Michael E. Porter of Harvard Business School and Mark R. Kramer, the managing consultant, have articulated a concept they call "shared value," which is based on the belief that companies can increase their profits while also addressing pressing social problems. Several large businesses have attempted to do so. For example, Exxon Mobil put $125 million toward training teachers in science, technology and engineering so that it has a larger pool of skilled workers to higher from in the future. Another example, studied by Harvard Business School, is Southwire, a family-owned maker of wires in Georgia which staffed an entire factory with students at risk of dropping out of high school, requiring them to stay in school in order for them to keep their jobs. The county's high school graduation rate increased by 10% and within 5 years the factory was adding $1.7 million to earnings.

While these businesses had successful experiments with incorporating social issues into their businesses, social and corporate objectives are most often not aligned. However, it has been found that many executives believe that the growing gap in income and opportunity is not only bad for the country but for business as well, as it curbs consumer spending, undercuts worker morale and can produce political polarization. Businesses are starting to realize that low wages can be costly in that they drain motivation and increase worker turnover. Additionally, companies are beginning to reevaluate outsourcing to cheap labor markets in light of the growing importance of flexible production schedules and proximity to customers, as well as an increase in piracy among outsourced labor.

While these prospects for social change through changing business dynamics look somewhat promising, addressing the U.S.'s income inequality may also require higher taxes, more stringent regulations and other changes that high-income corporate leaders would most likely not support. Robert M. Solow, a Nobel laureate in economics, believes that changing the determination of income should entail changes in corporate governance. These examples show that it is possible to merge business and social issues, however large companies like fast food chains do not appear to show much support for "shared value" initiatives, as displayed on a billboard in New York with the message: "What, I get 30,000 a year with no experience or skills?
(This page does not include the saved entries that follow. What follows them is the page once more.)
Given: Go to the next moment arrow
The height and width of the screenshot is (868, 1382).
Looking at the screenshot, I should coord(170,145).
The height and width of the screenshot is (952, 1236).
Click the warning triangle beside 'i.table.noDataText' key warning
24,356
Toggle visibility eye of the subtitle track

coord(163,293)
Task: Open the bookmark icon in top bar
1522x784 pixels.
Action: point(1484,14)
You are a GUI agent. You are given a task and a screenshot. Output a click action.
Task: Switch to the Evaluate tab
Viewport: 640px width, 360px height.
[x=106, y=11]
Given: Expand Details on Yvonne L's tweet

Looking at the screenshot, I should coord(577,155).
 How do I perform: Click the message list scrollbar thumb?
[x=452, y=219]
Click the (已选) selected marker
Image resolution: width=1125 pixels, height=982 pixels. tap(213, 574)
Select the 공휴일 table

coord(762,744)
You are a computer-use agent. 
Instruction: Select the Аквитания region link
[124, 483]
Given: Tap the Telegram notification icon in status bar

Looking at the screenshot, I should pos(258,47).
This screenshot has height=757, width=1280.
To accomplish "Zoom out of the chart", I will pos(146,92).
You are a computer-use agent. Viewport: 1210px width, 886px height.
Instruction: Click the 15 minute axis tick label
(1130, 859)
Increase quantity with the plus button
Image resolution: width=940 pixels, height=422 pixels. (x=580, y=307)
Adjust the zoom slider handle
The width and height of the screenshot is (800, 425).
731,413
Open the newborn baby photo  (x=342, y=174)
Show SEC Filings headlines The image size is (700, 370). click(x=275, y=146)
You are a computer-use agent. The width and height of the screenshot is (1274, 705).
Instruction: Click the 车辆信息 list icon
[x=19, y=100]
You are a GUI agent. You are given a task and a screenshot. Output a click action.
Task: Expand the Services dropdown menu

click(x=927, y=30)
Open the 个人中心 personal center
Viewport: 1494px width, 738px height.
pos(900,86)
Who needs an education or hard work?"


http://www.nytimes.com/2015/09/09/business/economy/corporate-efforts-to-address-social-problems-have-limits.html?ref=economy&_r=0

1 comment:

Unknown said...

I feel that this idea of shared value is something of great promise for small and even large companies. Working in a large international company this last summer as a business development intern, I saw this idea first hand of uniting employees and raising moral to increase profits over time. As employee motivation began to rise due to an increase in wages, this lead to an increase in productivity and in turn, sales for the company. So, yes, I do think It is important for social and corporate objectives to be aligned because if it does not, it could be devastating for the business and the country as a whole... But I also feel that to make social and corporate objectives align, it will take a lot of effort on the side of the employer to make sure this actually occurs, which is something many may not feel like putting their time into.